■ Excerpt to read:

If you’re interested in making your farm or garden into a Bee Friendly one, find more info here.
Our Wash Station
This is where produce goes after we harvest it from the field, to get cleaned up for market. We’ve designed it thinking about food safety (and keeping in mind current international food safety regulations), adaptability (so we can make changes fairly easily and inexpensively), and for efficiency (each year we’ve improved the flow).
Two of the big improvements we made in 2017 were shown: the bubbler and the salad spinner.
- The Bubbler. This is a tank that holds water as well as a “bubbler” composed of an air pump and pipes with various holes in it to release “bubbles.” This gets produce clean without requiring us to physically (like with our hands) be pushing/moving it around. It’s gentler on the produce, faster, and gets things cleaner. It also reduces the need for our hands to be in freezing cold well water for extended periods of time. Before the bubbler, we used to have various thin thermal gloves within plastic gloves to protect our hands from the cold water.
- The Salad Spinner. We made a DIY salad spinner using a washing machine frame. First, we bought a brand new washing machine specifically for this purpose (whereas the washing machine we use in our home was bought secondhand from Kijiji). Then, we followed the instructions to convert it from a course we took called Dry Your Greens. We use the same kind of tote baskets used by fisherpeople to scoop the greens from the bubbler tank then insert the basket into the washing machine. It has reduced time and energy (we used to use a hand-cranked spinner that could hold much less greens at once). It also improves the quality of the greens and gets them much drier than before.
These 2 simple pieces of equipment have made some tasks that felt like a chore into a fun and easy task.
Milkweed and Monarchs
We made a quick stop to a patch of milkweed that still had some monarch caterpillars on it. And we found a stem with a Chrysalis attached to it.
We’ve written about our caterpillar tunnels before on this blog (here and here), so I won’t go into much more detail. One thing that’s new this year that’s been a huge help has been our overheard irrigation system. Previously, we used drip irrigation or mini sprinklers in the caterpillar tunnels. This year we bought a system that hangs along the center and basically rains over the entire area. It’s amazing and the crops have clearly loved it! It’s also really nice not to have irrigation in the way when we’re re-planting, harvesting, weeding, or even just walking though.

■ Data block:

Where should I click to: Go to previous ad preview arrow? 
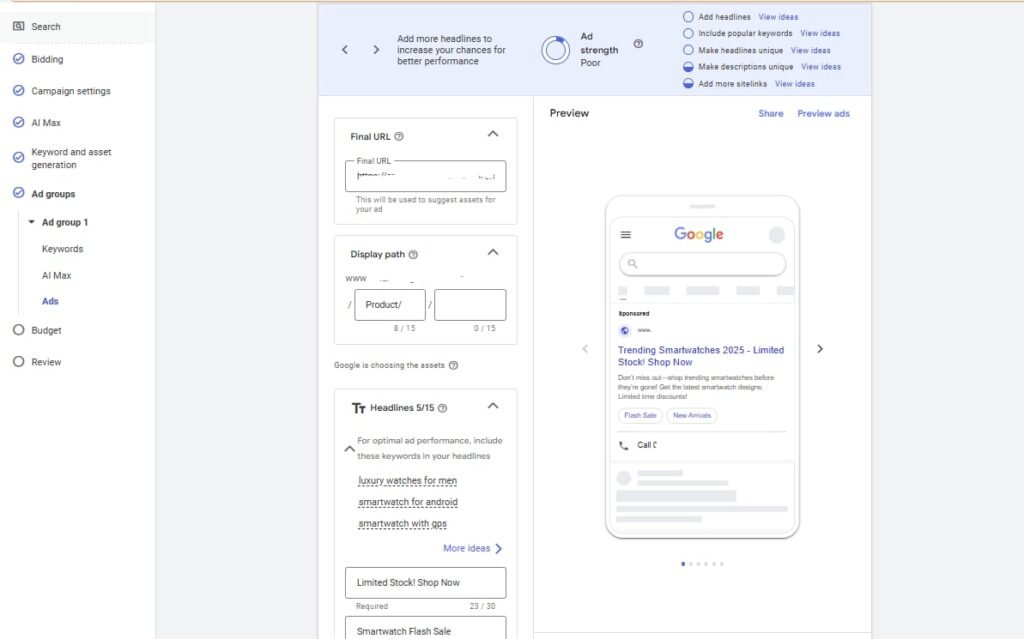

■ Task description:
From the farm blog excerpt above, transcribe word for word the passage starting at "- The Salad" and ending at "drier than before.".

■ Solution:
- The Salad Spinner. We made a DIY salad spinner using a washing machine frame. First, we bought a brand new washing machine specifically for this purpose (whereas the washing machine we use in our home was bought secondhand from Kijiji). Then, we followed the instructions to convert it from a course we took called Dry Your Greens. We use the same kind of tote baskets used by fisherpeople to scoop the greens from the bubbler tank then insert the basket into the washing machine. It has reduced time and energy (we used to use a hand-cranked spinner that could hold much less greens at once). It also improves the quality of the greens and gets them much drier than before.